Task instructions:
The string "scrollbar" may appear in lines of the data; report how many lines contain it, with no other output.

Exercise materials:

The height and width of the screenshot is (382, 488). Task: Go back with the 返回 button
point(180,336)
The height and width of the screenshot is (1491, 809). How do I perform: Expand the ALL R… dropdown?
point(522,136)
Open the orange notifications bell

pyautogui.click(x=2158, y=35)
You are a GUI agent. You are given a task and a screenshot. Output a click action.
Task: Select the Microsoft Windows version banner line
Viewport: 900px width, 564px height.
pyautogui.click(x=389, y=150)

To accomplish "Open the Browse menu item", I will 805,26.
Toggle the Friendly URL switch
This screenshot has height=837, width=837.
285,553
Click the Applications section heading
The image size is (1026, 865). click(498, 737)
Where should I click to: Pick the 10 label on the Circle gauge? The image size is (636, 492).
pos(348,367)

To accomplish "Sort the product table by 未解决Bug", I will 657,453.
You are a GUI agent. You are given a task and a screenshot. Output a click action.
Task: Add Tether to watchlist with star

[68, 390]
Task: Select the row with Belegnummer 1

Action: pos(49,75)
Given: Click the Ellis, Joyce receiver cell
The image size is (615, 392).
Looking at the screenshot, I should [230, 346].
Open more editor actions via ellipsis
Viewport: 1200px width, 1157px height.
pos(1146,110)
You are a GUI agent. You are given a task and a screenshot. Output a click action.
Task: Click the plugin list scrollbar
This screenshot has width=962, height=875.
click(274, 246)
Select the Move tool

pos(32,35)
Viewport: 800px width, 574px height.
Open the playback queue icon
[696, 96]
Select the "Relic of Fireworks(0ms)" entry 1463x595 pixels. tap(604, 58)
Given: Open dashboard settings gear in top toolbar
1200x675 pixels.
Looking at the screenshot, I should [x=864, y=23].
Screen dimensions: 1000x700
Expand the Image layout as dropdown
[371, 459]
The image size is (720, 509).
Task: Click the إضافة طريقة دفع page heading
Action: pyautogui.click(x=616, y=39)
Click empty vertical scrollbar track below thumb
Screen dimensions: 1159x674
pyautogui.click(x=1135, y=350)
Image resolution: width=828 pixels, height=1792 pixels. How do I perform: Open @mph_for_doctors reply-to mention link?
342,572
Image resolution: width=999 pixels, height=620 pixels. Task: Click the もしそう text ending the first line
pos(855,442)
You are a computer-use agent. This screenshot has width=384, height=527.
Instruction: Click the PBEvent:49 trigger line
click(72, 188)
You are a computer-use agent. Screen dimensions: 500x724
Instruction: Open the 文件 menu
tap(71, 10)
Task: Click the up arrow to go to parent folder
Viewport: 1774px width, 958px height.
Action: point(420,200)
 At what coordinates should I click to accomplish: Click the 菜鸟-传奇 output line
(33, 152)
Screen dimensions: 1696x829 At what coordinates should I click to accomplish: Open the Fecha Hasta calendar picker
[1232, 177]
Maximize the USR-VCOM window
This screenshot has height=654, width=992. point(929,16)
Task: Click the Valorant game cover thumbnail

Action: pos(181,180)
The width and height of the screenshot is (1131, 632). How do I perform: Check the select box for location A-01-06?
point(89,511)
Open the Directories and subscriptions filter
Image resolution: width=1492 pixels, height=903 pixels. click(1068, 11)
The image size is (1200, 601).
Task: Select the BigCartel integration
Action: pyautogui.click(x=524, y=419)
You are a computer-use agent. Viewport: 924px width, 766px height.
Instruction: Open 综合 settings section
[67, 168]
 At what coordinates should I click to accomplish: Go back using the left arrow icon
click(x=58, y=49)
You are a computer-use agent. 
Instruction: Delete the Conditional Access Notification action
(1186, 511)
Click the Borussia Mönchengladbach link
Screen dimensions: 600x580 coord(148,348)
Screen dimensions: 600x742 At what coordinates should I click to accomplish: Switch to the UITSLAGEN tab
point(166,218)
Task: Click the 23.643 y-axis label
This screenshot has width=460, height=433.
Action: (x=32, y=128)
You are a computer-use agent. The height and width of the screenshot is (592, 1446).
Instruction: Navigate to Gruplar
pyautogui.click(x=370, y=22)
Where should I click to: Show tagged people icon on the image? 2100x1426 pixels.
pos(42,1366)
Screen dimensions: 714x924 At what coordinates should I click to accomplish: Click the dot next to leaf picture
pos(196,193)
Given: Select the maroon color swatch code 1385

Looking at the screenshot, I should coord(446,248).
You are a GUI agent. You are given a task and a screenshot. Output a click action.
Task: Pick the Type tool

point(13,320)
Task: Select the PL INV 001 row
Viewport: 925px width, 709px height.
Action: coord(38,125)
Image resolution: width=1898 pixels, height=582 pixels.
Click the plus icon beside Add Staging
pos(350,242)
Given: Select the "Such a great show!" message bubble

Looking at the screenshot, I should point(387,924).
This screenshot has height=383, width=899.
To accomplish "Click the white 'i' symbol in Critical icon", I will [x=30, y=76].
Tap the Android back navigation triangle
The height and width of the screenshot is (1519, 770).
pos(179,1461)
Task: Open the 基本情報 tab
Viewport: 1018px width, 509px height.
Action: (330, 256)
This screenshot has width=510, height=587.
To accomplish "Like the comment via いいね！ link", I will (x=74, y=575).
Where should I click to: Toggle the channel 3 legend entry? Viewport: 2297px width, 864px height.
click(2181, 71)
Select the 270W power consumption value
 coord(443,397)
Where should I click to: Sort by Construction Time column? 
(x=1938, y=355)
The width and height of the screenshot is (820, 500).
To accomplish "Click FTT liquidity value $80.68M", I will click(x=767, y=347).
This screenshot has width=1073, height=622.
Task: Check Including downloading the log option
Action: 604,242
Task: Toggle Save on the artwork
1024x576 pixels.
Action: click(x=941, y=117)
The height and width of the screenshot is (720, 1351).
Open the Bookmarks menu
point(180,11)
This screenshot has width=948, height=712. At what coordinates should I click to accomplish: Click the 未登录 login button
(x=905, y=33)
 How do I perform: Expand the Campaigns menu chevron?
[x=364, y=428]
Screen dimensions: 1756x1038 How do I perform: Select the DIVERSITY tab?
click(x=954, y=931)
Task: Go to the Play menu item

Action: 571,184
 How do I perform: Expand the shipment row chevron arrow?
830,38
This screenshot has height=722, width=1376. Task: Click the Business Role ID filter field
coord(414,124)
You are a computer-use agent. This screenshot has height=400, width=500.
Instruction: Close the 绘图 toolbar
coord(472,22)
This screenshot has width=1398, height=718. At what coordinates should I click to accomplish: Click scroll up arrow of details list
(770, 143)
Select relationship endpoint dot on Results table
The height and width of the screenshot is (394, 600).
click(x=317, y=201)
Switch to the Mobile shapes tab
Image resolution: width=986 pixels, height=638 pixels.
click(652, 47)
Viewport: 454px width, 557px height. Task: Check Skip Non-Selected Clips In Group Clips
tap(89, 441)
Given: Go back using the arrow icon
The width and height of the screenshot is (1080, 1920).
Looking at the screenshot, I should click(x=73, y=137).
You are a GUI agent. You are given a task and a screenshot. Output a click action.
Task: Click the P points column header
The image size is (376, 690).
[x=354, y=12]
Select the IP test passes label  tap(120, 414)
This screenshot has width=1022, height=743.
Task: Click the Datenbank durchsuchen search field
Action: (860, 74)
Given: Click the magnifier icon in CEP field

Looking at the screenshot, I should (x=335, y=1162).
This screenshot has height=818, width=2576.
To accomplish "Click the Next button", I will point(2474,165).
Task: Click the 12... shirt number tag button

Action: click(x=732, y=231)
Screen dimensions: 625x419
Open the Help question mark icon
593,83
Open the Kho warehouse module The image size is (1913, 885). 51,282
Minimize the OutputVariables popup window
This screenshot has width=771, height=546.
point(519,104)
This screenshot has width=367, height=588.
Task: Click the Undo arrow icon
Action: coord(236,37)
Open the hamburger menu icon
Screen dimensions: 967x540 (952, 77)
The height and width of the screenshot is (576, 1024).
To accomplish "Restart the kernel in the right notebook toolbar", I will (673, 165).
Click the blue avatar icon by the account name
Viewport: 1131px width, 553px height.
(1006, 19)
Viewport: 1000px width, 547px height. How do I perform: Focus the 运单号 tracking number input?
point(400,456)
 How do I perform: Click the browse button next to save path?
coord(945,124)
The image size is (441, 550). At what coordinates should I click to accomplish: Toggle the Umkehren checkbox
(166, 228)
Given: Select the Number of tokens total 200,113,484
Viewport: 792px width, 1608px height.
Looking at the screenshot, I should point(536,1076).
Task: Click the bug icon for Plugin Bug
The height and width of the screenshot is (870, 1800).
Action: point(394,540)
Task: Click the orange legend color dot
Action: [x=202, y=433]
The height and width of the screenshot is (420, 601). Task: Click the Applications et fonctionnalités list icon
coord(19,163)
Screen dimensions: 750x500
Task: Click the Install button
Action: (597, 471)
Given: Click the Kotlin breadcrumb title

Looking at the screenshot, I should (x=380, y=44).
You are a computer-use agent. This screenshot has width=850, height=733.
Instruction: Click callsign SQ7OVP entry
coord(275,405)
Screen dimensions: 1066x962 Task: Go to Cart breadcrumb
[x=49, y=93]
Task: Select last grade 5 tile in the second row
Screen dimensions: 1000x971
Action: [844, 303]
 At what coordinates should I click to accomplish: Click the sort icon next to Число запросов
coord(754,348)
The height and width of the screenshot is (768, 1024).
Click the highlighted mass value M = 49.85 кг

Written solution:
2